#### TEXT PASSAGE:
* * * * * * *
Acts of Solidarity, imitating the incarnation
The incarnation is the ultimate act of solidarity. It is an absurdity that God would make Himself like us. The divine made human so that we would know that He cared, that He feels every suffering with us, for us. Our God is not like the heroes in our fairy tales, He didn’t come in a great display of conventional power. His power is manifest in solidarity, because Christ’s power is not imparted by magic tricks but in an act of solidarity. His great power is not the ability to defy the laws of physics, biology and history, though He certainly has that capacity. The true power of Jesus Christ is His love; felt in sympathy and expressed in pathos and ultimately in an act of solidarity.
The God-Child is His greatest miracle. Greater than every physical healing, more wondrous than stopping the Sun in it’s tracks and the earth on its axis. God’s greatest work was a work of solidarity. Jesus made it clear that He came to preach Good News to the poor, to proclaim the year of Jubilee! His death on the cross was not for the healthy, but the sick. Christmas is about God’s expression of solidarity with the poor, the downtrodden and the oppressed. So how do we respond to this divine act?
Well we are told to be imitators of Christ. So if He chose solidarity with the poor, what does it mean for us to choose likewise? Well most of us know how to be friends. We are familiar with the acts of friendship, forging a joined narrative, the sharing of food and shelter. The act of solidarity is an step toward friendship. But it is also more than that, solidarity is also about identification. Jesus changed his very identity, He made Himself like us, staked His very life with ours. By placing his lot in with our own, He ensured that by our closeness with Him, our fate would be altered. In this way we are called to identify with the poor, to put our lot in with the downtrodden.
We must learn to weave our lives so tightly with the oppressed that when someone feels pain or suffering, we each feel it as personally. If there are any hungry or without shelter, we must also endure the same in solidarity. So then we will fight for them as we would for ourselves. Unlike the white knights in our fairy tales who fought to rescue the less fortunate, we would fight for justice for the poor because our own fate has become inextricably bound to theirs. We must begin to share the fate of the migrant, the impoverished, the unemployed and the unloved. We must wind the chords of our destiny so tightly together that if any come after them, they will also come after us.
The socio-political Christian identity must be urgently recast through solidarity with the poor so that the Christian identity is indistinguishable from that of the poor. I know for sure that Jesus came for me, and I know that the proclamation of His Kingdom is good news for the poor. He said time and again, I have come for the poor not the rich, the sick not the healthy, the downtrodden not the powerful. So I know that if I am to pursue His Kingdom, I must stake my fate with the poor, the downtrodden and the oppressed, because that is where Jesus has staked his.
At the moment we are exploring solidarity through trips to Calais to hang out with migrants there, and visiting at the prison in Canterbury.
* * * * * * *
#### GOAL OF THE EXERCISE:
From the text on solidarity and the incarnation, pull out the stretch from "The socio-political Christian" through "has staked his." word for word.
* * * * * * *
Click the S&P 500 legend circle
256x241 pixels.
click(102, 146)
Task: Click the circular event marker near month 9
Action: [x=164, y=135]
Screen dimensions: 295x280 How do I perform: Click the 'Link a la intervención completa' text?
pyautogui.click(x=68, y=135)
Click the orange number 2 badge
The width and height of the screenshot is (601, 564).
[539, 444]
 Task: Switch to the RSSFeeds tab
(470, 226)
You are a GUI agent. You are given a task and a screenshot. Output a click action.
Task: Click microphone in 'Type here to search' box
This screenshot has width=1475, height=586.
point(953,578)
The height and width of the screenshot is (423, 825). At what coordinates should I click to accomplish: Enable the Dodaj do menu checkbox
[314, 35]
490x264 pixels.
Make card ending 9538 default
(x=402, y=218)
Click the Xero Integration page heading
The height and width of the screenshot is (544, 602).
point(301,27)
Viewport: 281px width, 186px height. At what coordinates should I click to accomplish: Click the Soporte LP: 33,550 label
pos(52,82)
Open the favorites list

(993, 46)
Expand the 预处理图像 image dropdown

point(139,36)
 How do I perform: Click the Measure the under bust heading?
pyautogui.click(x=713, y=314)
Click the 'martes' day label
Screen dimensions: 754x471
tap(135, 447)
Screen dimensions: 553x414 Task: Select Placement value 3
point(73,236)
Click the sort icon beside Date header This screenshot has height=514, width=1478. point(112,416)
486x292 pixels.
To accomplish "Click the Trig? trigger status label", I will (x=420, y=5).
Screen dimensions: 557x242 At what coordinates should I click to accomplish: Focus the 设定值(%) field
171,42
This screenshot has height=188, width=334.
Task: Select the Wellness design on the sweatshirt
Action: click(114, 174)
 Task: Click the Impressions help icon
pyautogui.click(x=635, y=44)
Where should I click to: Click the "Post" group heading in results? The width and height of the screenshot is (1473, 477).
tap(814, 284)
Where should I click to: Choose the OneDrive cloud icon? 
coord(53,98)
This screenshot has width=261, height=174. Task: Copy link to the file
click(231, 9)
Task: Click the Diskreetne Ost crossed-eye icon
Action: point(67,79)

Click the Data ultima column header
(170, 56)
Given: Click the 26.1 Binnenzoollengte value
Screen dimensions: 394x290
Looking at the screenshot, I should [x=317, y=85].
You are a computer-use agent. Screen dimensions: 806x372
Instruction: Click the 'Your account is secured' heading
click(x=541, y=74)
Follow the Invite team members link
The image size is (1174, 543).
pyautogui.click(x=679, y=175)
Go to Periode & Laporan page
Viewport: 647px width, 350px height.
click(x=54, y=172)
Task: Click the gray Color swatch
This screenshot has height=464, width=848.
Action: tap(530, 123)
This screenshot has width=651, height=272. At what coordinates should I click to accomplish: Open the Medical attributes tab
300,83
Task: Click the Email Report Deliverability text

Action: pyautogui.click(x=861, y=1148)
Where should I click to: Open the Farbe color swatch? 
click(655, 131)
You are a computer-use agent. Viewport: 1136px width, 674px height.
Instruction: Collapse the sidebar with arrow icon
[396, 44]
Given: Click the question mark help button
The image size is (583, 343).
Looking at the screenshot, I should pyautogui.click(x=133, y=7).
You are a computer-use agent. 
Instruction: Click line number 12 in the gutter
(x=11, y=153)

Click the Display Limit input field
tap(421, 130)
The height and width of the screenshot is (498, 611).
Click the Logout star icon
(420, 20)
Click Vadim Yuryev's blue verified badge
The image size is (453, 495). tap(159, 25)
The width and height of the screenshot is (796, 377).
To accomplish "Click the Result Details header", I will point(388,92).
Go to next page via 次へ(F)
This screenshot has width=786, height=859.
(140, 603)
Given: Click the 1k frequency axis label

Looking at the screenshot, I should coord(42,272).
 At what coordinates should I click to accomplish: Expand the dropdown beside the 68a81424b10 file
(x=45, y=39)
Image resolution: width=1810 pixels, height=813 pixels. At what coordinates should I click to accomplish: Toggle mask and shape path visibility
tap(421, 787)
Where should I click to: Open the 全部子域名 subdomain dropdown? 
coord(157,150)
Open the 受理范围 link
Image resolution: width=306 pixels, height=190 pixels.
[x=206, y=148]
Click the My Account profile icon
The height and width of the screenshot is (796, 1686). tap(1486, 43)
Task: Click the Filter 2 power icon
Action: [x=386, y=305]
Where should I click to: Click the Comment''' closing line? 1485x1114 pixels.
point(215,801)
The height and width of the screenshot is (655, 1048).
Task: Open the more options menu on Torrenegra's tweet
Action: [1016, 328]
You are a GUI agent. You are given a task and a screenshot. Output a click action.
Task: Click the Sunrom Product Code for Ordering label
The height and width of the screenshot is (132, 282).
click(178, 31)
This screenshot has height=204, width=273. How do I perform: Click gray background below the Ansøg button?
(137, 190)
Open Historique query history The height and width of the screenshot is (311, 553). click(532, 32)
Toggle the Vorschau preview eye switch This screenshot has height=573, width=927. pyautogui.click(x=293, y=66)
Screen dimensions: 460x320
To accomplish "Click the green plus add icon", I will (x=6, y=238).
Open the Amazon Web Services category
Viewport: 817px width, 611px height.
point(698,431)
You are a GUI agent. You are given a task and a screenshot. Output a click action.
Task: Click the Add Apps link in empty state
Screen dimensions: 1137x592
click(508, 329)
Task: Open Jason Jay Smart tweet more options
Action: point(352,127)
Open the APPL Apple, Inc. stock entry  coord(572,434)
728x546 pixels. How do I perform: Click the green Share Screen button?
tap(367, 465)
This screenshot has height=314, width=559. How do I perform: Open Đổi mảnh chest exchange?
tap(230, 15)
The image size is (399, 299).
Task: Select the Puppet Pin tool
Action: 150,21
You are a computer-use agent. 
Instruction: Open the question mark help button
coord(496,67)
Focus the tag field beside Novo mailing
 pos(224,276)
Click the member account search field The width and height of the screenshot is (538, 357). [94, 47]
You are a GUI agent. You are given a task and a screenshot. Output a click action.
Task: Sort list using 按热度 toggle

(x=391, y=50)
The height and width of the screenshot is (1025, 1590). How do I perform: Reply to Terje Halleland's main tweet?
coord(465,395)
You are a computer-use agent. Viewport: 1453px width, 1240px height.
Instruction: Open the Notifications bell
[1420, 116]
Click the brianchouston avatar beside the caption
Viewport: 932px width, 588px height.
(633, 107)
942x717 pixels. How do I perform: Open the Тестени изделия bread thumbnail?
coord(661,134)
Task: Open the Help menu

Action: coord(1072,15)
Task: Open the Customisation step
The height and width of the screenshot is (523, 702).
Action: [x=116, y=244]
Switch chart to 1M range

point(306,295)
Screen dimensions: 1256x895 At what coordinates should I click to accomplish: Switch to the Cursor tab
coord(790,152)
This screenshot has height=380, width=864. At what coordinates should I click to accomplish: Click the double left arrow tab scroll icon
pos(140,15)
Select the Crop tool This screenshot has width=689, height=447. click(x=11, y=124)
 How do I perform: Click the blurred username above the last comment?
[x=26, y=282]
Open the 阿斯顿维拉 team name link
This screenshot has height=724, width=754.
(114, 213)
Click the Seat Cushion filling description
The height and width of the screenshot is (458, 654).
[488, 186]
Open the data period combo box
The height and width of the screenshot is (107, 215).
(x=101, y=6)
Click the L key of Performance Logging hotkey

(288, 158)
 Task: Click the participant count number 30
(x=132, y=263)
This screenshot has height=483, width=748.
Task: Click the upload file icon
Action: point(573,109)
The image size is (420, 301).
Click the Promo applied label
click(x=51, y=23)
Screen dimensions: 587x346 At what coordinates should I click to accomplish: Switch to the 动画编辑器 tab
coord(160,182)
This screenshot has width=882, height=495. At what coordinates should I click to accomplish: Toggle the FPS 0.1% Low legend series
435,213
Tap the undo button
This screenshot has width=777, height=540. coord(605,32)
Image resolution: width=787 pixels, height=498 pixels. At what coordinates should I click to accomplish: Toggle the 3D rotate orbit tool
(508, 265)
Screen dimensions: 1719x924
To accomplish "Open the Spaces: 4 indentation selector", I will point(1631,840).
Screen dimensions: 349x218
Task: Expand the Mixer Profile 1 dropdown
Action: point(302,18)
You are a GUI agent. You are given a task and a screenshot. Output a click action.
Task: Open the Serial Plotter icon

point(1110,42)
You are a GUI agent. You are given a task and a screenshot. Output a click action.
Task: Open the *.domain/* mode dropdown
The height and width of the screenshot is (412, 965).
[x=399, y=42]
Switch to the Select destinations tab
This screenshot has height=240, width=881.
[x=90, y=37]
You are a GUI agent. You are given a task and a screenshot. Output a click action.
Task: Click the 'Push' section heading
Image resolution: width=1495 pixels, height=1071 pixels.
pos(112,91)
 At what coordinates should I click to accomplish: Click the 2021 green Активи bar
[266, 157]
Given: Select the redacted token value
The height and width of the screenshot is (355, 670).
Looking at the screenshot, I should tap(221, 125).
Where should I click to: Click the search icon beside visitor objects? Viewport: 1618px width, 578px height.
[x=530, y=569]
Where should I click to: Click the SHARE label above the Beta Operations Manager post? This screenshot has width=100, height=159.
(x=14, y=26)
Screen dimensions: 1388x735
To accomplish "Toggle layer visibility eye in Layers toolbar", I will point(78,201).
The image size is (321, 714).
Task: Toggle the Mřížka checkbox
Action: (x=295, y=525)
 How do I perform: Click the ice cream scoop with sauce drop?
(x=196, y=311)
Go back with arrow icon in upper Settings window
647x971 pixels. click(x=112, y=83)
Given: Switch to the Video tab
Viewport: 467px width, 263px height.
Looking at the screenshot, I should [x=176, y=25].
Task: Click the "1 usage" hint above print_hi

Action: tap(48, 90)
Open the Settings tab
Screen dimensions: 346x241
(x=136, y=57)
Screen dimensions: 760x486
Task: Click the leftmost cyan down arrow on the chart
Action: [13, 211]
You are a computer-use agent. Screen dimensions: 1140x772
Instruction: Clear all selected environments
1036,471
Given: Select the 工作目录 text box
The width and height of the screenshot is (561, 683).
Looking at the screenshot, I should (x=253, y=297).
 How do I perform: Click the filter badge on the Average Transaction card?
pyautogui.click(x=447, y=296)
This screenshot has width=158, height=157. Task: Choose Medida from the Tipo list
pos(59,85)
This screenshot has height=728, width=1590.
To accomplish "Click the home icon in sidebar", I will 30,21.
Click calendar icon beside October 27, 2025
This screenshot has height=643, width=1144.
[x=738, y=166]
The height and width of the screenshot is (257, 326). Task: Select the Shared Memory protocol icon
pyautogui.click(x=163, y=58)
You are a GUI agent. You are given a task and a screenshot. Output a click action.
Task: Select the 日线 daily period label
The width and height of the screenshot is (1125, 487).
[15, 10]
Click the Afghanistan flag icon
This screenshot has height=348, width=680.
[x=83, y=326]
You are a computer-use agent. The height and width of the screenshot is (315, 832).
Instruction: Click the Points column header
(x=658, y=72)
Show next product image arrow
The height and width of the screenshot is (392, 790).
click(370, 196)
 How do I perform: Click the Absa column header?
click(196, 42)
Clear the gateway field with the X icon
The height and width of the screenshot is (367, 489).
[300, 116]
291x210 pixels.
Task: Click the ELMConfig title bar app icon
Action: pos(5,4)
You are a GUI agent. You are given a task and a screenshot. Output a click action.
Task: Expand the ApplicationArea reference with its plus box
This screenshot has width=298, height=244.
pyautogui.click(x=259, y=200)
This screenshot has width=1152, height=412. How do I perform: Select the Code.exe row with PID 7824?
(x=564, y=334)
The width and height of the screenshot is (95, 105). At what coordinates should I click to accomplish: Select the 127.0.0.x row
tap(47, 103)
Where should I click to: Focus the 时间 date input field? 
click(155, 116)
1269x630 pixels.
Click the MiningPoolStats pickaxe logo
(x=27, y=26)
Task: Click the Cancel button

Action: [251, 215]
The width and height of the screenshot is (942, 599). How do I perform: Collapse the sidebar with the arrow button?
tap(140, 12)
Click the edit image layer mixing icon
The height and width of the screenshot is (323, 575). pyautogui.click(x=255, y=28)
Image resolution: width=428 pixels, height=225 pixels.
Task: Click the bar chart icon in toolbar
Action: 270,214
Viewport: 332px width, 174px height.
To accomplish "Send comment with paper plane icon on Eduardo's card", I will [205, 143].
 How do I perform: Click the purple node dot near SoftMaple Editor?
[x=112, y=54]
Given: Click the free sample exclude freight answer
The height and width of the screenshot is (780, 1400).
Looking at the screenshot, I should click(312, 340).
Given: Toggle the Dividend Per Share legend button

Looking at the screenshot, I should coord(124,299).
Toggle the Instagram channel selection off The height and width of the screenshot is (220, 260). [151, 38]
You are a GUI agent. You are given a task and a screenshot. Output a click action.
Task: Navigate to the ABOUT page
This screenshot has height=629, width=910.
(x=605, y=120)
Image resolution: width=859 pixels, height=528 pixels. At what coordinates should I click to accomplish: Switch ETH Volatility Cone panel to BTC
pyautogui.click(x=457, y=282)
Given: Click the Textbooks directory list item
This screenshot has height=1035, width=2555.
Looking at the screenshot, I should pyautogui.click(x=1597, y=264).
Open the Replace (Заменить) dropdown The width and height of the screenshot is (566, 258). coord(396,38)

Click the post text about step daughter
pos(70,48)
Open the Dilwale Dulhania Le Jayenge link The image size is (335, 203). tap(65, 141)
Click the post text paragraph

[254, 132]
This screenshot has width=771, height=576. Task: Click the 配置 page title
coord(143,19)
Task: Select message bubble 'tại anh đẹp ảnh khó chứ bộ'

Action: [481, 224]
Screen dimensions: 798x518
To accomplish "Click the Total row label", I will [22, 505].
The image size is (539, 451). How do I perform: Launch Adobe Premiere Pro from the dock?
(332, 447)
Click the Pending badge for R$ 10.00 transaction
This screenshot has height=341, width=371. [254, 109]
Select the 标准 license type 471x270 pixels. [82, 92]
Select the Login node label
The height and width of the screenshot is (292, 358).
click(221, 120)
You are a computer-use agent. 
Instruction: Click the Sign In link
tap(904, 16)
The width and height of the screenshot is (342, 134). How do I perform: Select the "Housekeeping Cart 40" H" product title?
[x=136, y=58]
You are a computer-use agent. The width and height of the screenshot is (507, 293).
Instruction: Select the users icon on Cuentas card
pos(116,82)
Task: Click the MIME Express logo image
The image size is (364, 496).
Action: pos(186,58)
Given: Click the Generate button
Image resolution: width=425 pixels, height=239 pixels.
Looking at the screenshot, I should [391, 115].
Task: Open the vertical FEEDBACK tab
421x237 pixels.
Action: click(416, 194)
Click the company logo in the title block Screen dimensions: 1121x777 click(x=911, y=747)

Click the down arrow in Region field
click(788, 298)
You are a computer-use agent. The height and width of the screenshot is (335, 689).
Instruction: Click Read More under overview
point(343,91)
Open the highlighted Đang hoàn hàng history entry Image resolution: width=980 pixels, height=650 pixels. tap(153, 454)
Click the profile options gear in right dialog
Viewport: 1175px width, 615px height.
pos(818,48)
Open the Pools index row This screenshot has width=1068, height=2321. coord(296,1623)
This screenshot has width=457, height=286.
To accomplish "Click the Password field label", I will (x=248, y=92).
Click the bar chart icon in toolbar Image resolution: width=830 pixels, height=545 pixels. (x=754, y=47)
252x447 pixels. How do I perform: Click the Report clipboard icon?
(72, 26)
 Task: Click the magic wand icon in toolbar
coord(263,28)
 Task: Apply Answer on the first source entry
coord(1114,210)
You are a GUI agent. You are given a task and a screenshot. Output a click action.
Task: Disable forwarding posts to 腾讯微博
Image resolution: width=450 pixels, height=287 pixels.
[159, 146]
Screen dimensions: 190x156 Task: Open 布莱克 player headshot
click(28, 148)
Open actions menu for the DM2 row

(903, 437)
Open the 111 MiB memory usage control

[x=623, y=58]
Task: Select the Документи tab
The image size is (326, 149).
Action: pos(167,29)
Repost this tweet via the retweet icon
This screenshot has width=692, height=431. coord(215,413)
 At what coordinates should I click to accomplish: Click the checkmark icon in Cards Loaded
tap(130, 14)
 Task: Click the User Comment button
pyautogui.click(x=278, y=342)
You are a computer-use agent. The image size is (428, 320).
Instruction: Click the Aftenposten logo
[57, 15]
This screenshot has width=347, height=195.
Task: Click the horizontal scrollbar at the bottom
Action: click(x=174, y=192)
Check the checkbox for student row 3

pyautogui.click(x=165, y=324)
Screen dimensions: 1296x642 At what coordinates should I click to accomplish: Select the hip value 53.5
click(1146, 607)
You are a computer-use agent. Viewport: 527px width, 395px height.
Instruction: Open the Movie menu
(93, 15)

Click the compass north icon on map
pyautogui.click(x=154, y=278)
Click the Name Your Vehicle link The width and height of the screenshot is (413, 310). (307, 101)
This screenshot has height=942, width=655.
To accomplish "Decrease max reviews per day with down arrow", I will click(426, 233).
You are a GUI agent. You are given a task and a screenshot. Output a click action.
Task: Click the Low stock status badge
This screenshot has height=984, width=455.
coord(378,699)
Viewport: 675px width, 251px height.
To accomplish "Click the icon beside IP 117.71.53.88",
* * * * * * *
#### ANSWER TO THIS PROBLEM:
The socio-political Christian identity must be urgently recast through solidarity with the poor so that the Christian identity is indistinguishable from that of the poor. I know for sure that Jesus came for me, and I know that the proclamation of His Kingdom is good news for the poor. He said time and again, I have come for the poor not the rich, the sick not the healthy, the downtrodden not the powerful. So I know that if I am to pursue His Kingdom, I must stake my fate with the poor, the downtrodden and the oppressed, because that is where Jesus has staked his.